Ceph is a distributed all-in-one storage system. Reliable and mature, its first stable version was released in 2012 and has since then been the reference for open source storage. Ceph’s main perk is both delivering block storage, file systems and object storage in a single solution.
Storage in Ceph is supported by the Ceph cluster. It consists of a variety of components such as object storage daemons, monitors, managers… The Ceph cluster is deployed either on individual hosts in non-Kubernetes environments, or in a Kubernetes cluster with Rook as an orchestrator.
Rook is a tool used for managing and simplifying the installation of Ceph in Kubernetes by leveraging Kubernetes’ strengths. Rook is most commonly used to deploy Ceph, but also manages other kinds of distributed storage systems thanks to specialized operators.
Rook is thus capable of providing object storage in Kubernetes environments. Distributed storage is a must-have to ensure high availability, resilience and scalability. Furthermore, object storage is more scalable in comparison with block storage and file systems when it comes to large sizes of data. Our article about object storage’s architecture dives further into the matter.
We provide instructions to set up a local Kubernetes environment with Ceph object storage. Hosting object storage locally is a good way to understand how it works both in its structure and usage, either for development and testing purposes or while aiming to deploy it in production. Installing the Ceph cluster with Rook takes only a handful of commands, allowing one to quickly get to learning and testing.
This article is the last of a series of three:
Red Hat Ceph is an open-source unified system for storage. It is simultaneously able to provide block storage, file systems and object storage. Ceph aims to be a resilient and scalable distributed storage system with no Single Point of Failure (SPOF).
Two ways to deploy Ceph are officially recommended:
- Using cephadm: containers on your host machine form the Ceph cluster;
- Using Rook: pods within a Kubernetes cluster form the Ceph cluster. This is the deployment scenario covered in the article.

* [Dataset extract]:
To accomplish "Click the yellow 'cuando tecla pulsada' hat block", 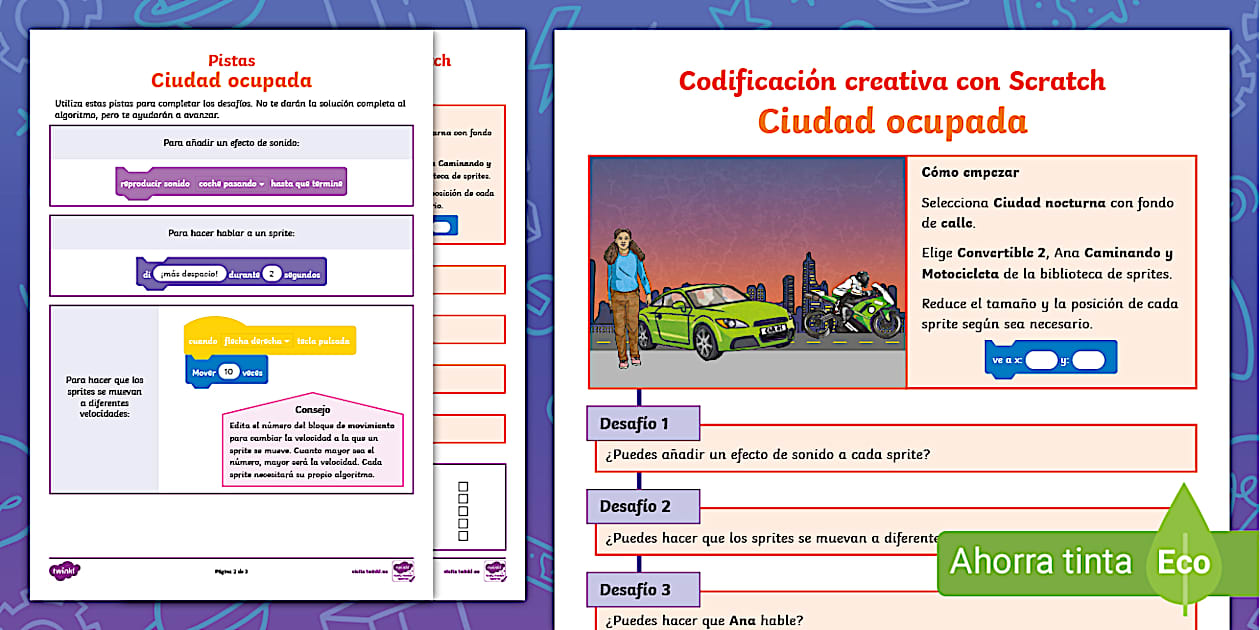I will (270, 340).
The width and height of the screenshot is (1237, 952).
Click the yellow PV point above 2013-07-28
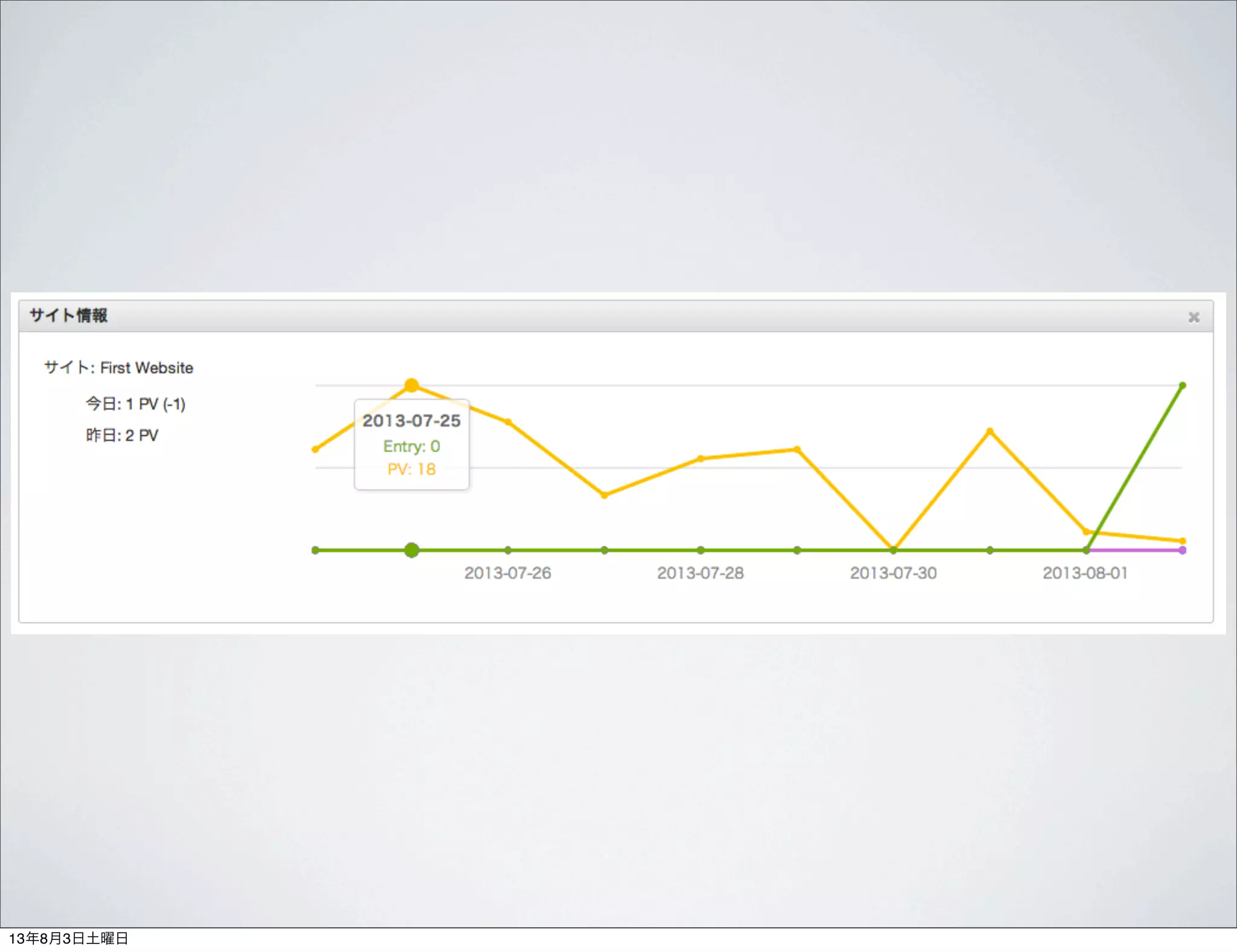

* [What to work on]: Continue the Ceph and Rook article from the end of its last sentence.

* [Output below]:
Data in Ceph is managed by an internal structure called an object. Those objects have an object ID, binary data and metadata key-value pairs. Thanks to the metadata semantic being flexible, Ceph is able to implement block storage and file systems logic with objects as a base. For example, Ceph as a file system uses metadata to record file owners and other attributes, establishing the file system abstraction.
Ceph’s core object storage implementation is named RADOS (Reliable Autonomic Distributed Object Store). From it, the three kinds of storage architectures are established:
- RADOS is exposed to Ceph consumers with
radosgw(RGW), a REST gateway handling S3 compatibility: this is Ceph’s object storage;
- Ceph’s abstraction of file systems built on top of RADOS is called CephFS. It is POSIX-compliant, distributed and supports FUSE;
- The Ceph Block Device on top of RADOS (RBD) establishes block storage in Ceph.
Moreover, Ceph provides an API to directly access RADOS through
Ceph’s object storage supports the S3 API and is therefore compatible with any application consuming from S3. It also supports hybrid on-premises and cloud deployment, and provides multi-site capabilities, enabling replication across different sites.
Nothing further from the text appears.